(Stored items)
------------------------------------------------------------

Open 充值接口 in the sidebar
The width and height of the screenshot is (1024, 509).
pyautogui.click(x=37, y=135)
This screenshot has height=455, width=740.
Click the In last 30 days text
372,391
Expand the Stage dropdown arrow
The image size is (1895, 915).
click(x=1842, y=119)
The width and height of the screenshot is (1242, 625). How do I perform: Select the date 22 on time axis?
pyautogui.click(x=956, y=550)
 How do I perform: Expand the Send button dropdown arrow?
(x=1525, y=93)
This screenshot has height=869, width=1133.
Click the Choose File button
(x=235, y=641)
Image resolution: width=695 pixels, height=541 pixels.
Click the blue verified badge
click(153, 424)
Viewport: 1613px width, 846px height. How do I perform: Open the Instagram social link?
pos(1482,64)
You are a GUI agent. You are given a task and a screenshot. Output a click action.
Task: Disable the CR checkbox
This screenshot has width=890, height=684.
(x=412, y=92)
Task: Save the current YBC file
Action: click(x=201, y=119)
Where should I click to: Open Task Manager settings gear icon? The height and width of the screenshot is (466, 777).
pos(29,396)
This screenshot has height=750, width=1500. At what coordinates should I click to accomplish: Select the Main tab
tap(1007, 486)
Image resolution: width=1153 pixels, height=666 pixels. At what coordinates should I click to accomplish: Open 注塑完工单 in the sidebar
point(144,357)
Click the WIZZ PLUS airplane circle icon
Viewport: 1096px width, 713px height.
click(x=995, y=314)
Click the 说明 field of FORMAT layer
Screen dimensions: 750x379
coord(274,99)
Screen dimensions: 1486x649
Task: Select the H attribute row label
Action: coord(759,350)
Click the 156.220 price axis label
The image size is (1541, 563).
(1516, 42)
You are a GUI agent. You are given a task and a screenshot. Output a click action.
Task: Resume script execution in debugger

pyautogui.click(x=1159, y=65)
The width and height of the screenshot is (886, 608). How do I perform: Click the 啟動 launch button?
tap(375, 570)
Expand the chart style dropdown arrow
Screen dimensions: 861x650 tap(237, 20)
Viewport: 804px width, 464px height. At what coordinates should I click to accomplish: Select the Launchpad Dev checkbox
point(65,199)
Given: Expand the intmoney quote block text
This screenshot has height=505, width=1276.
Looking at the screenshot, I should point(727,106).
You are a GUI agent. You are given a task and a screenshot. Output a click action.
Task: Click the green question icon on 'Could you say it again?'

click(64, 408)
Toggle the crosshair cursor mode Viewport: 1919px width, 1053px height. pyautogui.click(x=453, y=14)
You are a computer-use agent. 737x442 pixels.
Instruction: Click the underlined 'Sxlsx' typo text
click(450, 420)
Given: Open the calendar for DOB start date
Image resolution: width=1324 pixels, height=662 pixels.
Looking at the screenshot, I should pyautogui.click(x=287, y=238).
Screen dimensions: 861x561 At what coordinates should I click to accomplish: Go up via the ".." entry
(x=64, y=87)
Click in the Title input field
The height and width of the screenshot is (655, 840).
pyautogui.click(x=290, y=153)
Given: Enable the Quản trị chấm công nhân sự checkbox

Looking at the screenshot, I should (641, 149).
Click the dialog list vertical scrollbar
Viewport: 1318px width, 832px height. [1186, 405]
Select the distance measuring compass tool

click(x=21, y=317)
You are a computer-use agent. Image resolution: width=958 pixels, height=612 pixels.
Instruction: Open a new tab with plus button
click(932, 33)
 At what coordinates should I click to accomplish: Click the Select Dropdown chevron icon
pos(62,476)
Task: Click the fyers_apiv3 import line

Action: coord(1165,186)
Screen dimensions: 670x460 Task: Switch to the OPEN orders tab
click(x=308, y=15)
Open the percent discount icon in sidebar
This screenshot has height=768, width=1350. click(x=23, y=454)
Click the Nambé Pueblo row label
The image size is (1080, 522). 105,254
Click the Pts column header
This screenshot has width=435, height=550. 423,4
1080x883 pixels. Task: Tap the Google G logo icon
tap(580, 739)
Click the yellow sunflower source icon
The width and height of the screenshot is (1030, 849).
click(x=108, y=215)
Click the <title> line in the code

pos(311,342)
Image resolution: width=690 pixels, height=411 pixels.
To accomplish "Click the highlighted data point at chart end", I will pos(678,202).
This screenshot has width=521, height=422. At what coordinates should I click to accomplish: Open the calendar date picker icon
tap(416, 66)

------------------------------------------------------------

**INSTRUCTIONS FOR THE TASK**
Once more, write out all of the entries above exactly.

**EXERCISE RESULT**
Open 充值接口 in the sidebar
The width and height of the screenshot is (1024, 509).
pyautogui.click(x=37, y=135)
This screenshot has height=455, width=740.
Click the In last 30 days text
372,391
Expand the Stage dropdown arrow
The image size is (1895, 915).
click(x=1842, y=119)
The width and height of the screenshot is (1242, 625). How do I perform: Select the date 22 on time axis?
pyautogui.click(x=956, y=550)
 How do I perform: Expand the Send button dropdown arrow?
(x=1525, y=93)
This screenshot has height=869, width=1133.
Click the Choose File button
(x=235, y=641)
Image resolution: width=695 pixels, height=541 pixels.
Click the blue verified badge
click(153, 424)
Viewport: 1613px width, 846px height. How do I perform: Open the Instagram social link?
pos(1482,64)
You are a GUI agent. You are given a task and a screenshot. Output a click action.
Task: Disable the CR checkbox
This screenshot has width=890, height=684.
(x=412, y=92)
Task: Save the current YBC file
Action: click(x=201, y=119)
Where should I click to: Open Task Manager settings gear icon? The height and width of the screenshot is (466, 777).
pos(29,396)
This screenshot has height=750, width=1500. At what coordinates should I click to accomplish: Select the Main tab
tap(1007, 486)
Image resolution: width=1153 pixels, height=666 pixels. At what coordinates should I click to accomplish: Open 注塑完工单 in the sidebar
point(144,357)
Click the WIZZ PLUS airplane circle icon
Viewport: 1096px width, 713px height.
click(x=995, y=314)
Click the 说明 field of FORMAT layer
Screen dimensions: 750x379
coord(274,99)
Screen dimensions: 1486x649
Task: Select the H attribute row label
Action: coord(759,350)
Click the 156.220 price axis label
The image size is (1541, 563).
(1516, 42)
You are a GUI agent. You are given a task and a screenshot. Output a click action.
Task: Resume script execution in debugger

pyautogui.click(x=1159, y=65)
The width and height of the screenshot is (886, 608). How do I perform: Click the 啟動 launch button?
tap(375, 570)
Expand the chart style dropdown arrow
Screen dimensions: 861x650 tap(237, 20)
Viewport: 804px width, 464px height. At what coordinates should I click to accomplish: Select the Launchpad Dev checkbox
point(65,199)
Given: Expand the intmoney quote block text
This screenshot has height=505, width=1276.
Looking at the screenshot, I should point(727,106).
You are a GUI agent. You are given a task and a screenshot. Output a click action.
Task: Click the green question icon on 'Could you say it again?'

click(64, 408)
Toggle the crosshair cursor mode Viewport: 1919px width, 1053px height. pyautogui.click(x=453, y=14)
You are a computer-use agent. 737x442 pixels.
Instruction: Click the underlined 'Sxlsx' typo text
click(450, 420)
Given: Open the calendar for DOB start date
Image resolution: width=1324 pixels, height=662 pixels.
Looking at the screenshot, I should pyautogui.click(x=287, y=238).
Screen dimensions: 861x561 At what coordinates should I click to accomplish: Go up via the ".." entry
(x=64, y=87)
Click in the Title input field
The height and width of the screenshot is (655, 840).
pyautogui.click(x=290, y=153)
Given: Enable the Quản trị chấm công nhân sự checkbox

Looking at the screenshot, I should (641, 149).
Click the dialog list vertical scrollbar
Viewport: 1318px width, 832px height. [1186, 405]
Select the distance measuring compass tool

click(x=21, y=317)
You are a computer-use agent. Image resolution: width=958 pixels, height=612 pixels.
Instruction: Open a new tab with plus button
click(932, 33)
 At what coordinates should I click to accomplish: Click the Select Dropdown chevron icon
pos(62,476)
Task: Click the fyers_apiv3 import line

Action: coord(1165,186)
Screen dimensions: 670x460 Task: Switch to the OPEN orders tab
click(x=308, y=15)
Open the percent discount icon in sidebar
This screenshot has height=768, width=1350. click(x=23, y=454)
Click the Nambé Pueblo row label
The image size is (1080, 522). 105,254
Click the Pts column header
This screenshot has width=435, height=550. 423,4
1080x883 pixels. Task: Tap the Google G logo icon
tap(580, 739)
Click the yellow sunflower source icon
The width and height of the screenshot is (1030, 849).
click(x=108, y=215)
Click the <title> line in the code

pos(311,342)
Image resolution: width=690 pixels, height=411 pixels.
To accomplish "Click the highlighted data point at chart end", I will pos(678,202).
This screenshot has width=521, height=422. At what coordinates should I click to accomplish: Open the calendar date picker icon
tap(416, 66)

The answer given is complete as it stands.